A couple of days after the war had started two chief warrant officers approached me in the chow hall. They had recognized the patch on my shoulder as the "commo guys" on camp. They looked really tired and one asked "excuse me sergeant, are you in a position to provide me and my buddy with a phone call?" We had been on strict orders not to give out morale calls on our phones, but after talking to them I learned that the one that approached me first had not spoken to his wife in over a month and the other ones wife was expecting a child three weeks ago and he had not spoken with her in about a month and a half. I also learned that they were in the same company as the helicopter that had been shot down by "farmers" and had flown many missions with that crew so their spouses were probably really freaking out. I of course let them come in and use my phone.

There now is a phone center and a cyber cafe on camp, but I'm sure the resources are very limited creating long lines and poor service. This is the reality for most soldiers. We have a maintenance company out here that lives very comfortably. Their tents are always cold and they have made their own barbeque. All the things that you would expect from fixer guys.

Our sleep tent is 45 guys deep. We have managed to separate it into something like four man rooms. Each little section has an AC that will give you frostbite if you leave it maxed out all the time, and four sets of shelves that house your cot and all of your belongings. I bought four little rugs to hang on my shelf to minimize the dust and one for a carpet by my cot. Many others have done similar things. The rugs also do a good job of keeping light out when I am trying to sleep. Soldiers have a tendency to be pretty loud. About the top third of my body is actually in the shelf when I am asleep as the cot slides into the little area made especially for it. The shower trailer is 12 showers deep with 8 sinks. The water is always hot. There is no such thing as cold shower or sink water out here because the plastic bins that it is in sits in the sun all day and bakes. Who needs a water heater? Chow is average at best. Slightly better than an MRE. Every once in a while we are surprised to get a good steak of fried chicken, but that is rare.

All in all I would say the living conditions where I am are pretty good. I have been deployed in better and worse, so I really can't complain. The only things missing are friends and family.

Friday, July 25, 2003

Sand…in my nose…all over, and in my clothes. It’s everywhere and you can not escape it. It is a distant memory now, but I seem to remember a few times the wind blew through the night as well as the day. That was months ago. Now the evenings are pleasant as the temperature dips slightly as the son recedes below the horizon. The winds die down. It’s peaceful. The days are nearly unbearable. The temperature climbs to unbelievable levels, and the winds return with the sun. Each day it seems as if the wind is angry for all of the sand that was neglected through the night. It begins to take it’s anger out on the unmoved sand. Slowly at first, but by the time the temperature is truly obscene you can no longer see through the swirling dirt as it stings your eyes and skin.

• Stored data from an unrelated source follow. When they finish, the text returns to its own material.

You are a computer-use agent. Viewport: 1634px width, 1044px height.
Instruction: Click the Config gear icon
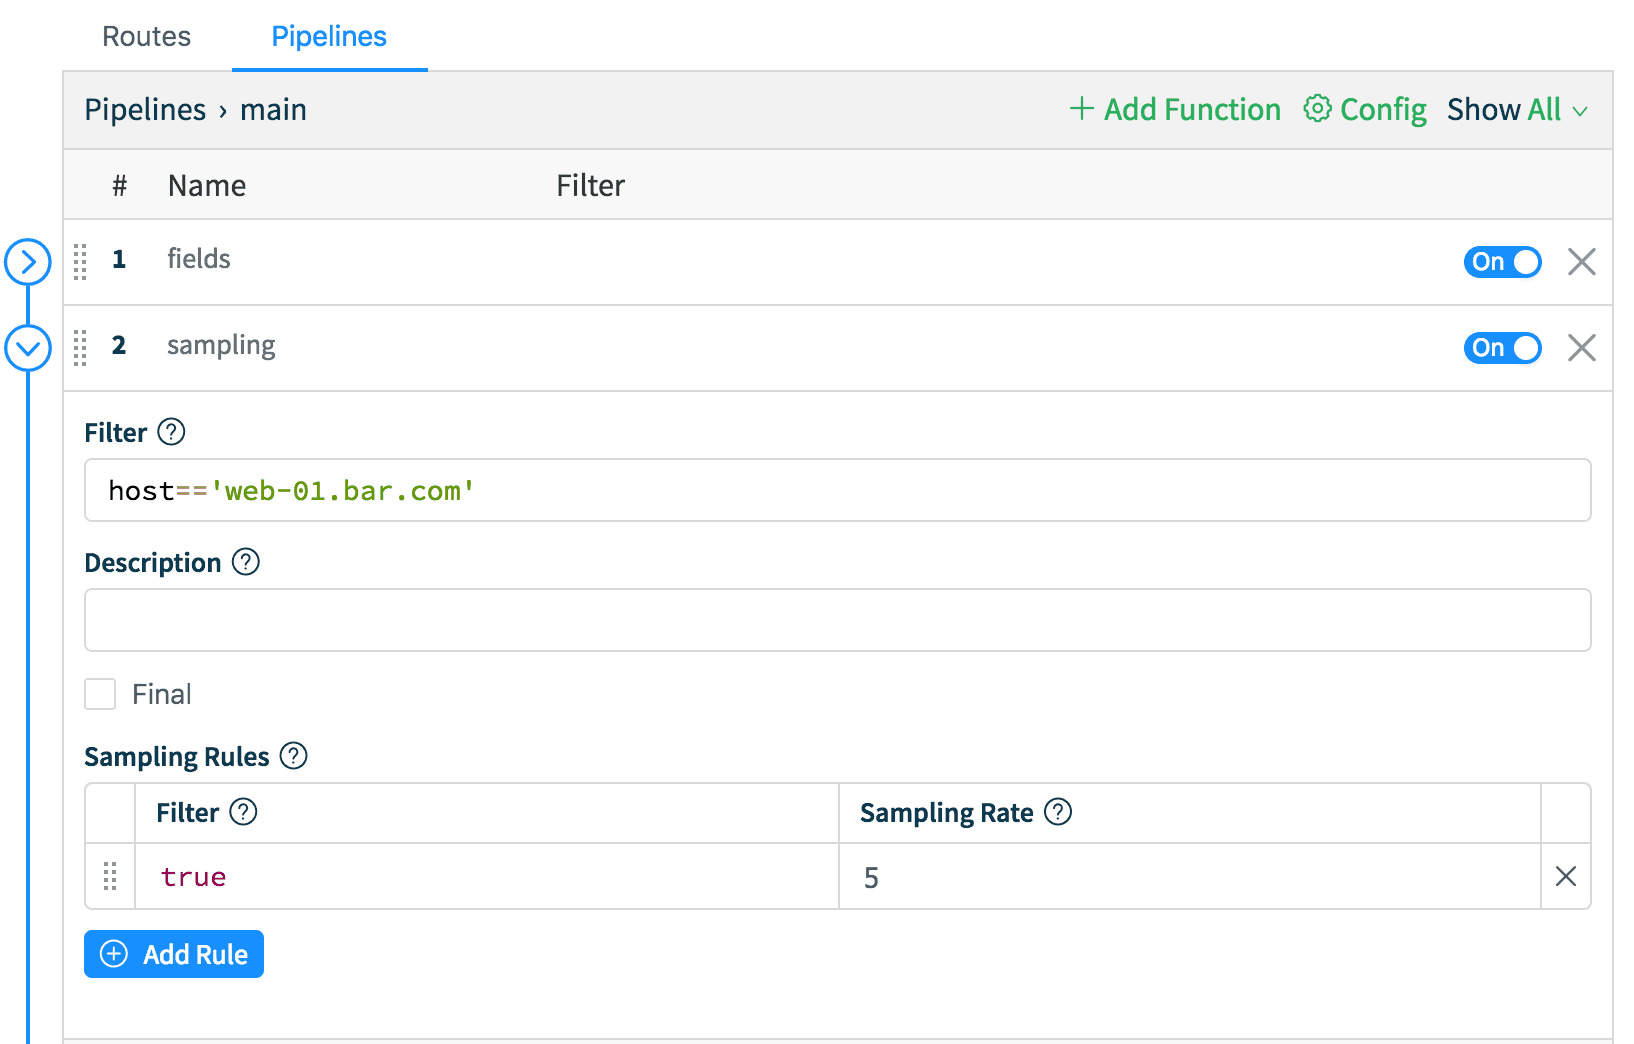point(1317,109)
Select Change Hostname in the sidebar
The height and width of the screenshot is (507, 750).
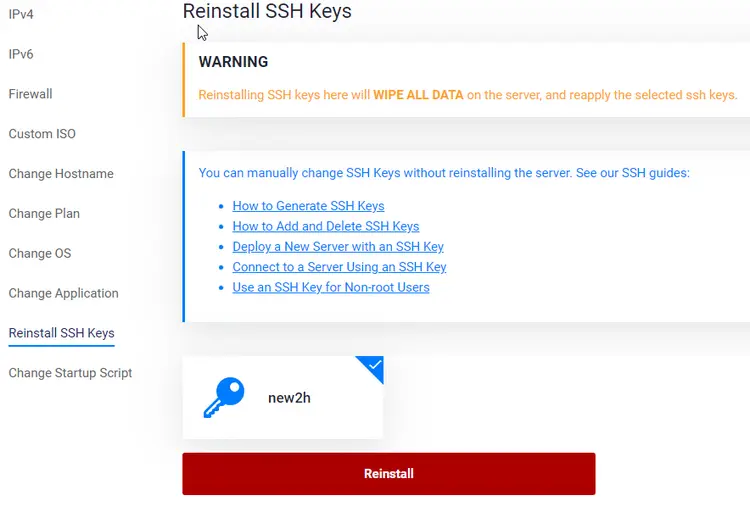61,174
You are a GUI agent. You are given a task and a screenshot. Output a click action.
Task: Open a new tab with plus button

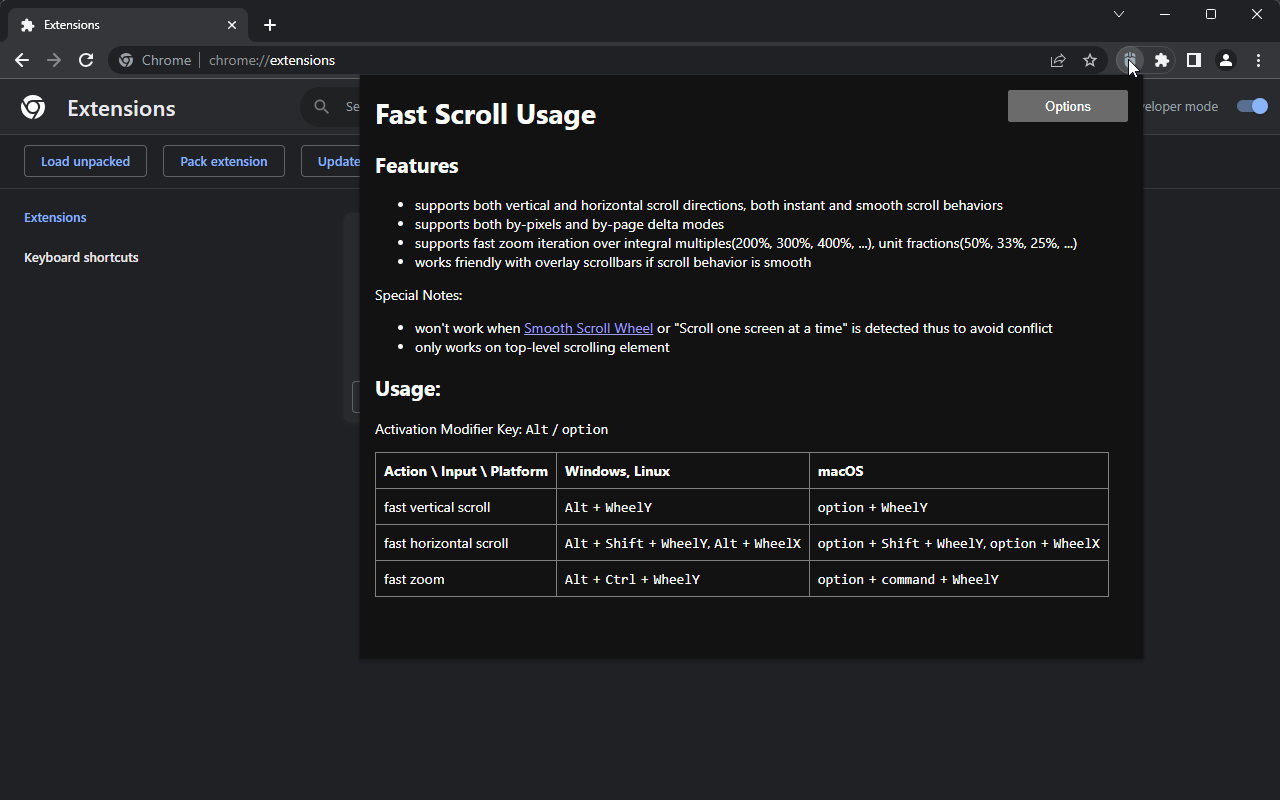pyautogui.click(x=270, y=25)
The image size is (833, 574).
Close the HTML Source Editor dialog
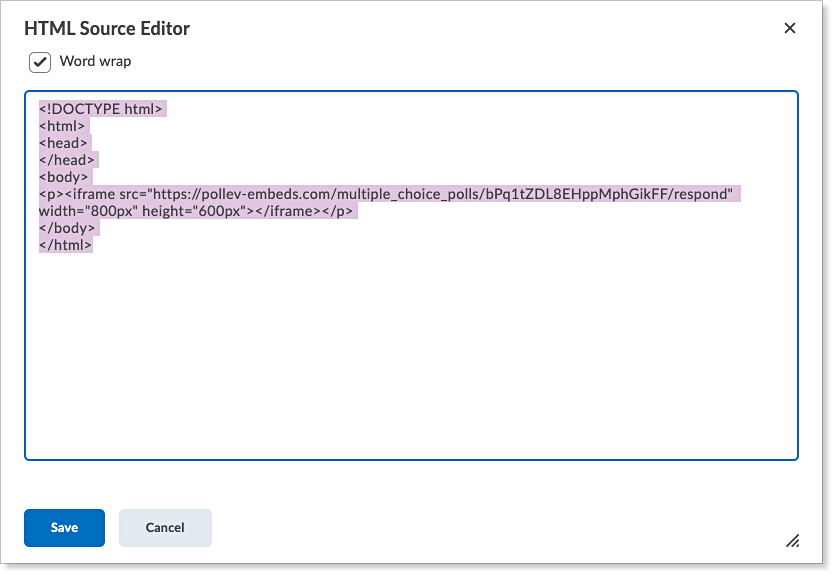click(790, 28)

For a week straight now the winds have returned with the sun, each day seemingly worse than the last. The wind gives me a headache, and it is hard to think. Often times the wind blows so hard that it is difficult to walk from point A to point B. All day long I drink water to wash the dirt out of my throat, replace the gallons of sweat I have lost walking to chow and back and wash the layers of sand from my hands and face. Then dusk returns. I enjoy beautiful sunsets every day. The little bit of persisting sand in the air makes gorgeous orange and yellow skies as the sun descends through the sand behind the horizon in the distance. I have survived another day in this soldier’s paradise.

A few days ago in my comments box I was asked how the Iraqi masses were getting food and such as Iraq has always been a major importing country. Honestly I don’t know. You would think that American soldiers would have a good idea of how the “other side” is living, but I for one am as much in the dark as those back home in the states. I have had nearly zero interaction with locals on this deployment. As a matter of fact. I have left the camp that I am working on only twice since February 27th. Once to fly home for the birth of my son and once for a week long training session at another camp only an hour away, and as yet I have not been into Iraq. God willing I will not have to go to Iraq at all.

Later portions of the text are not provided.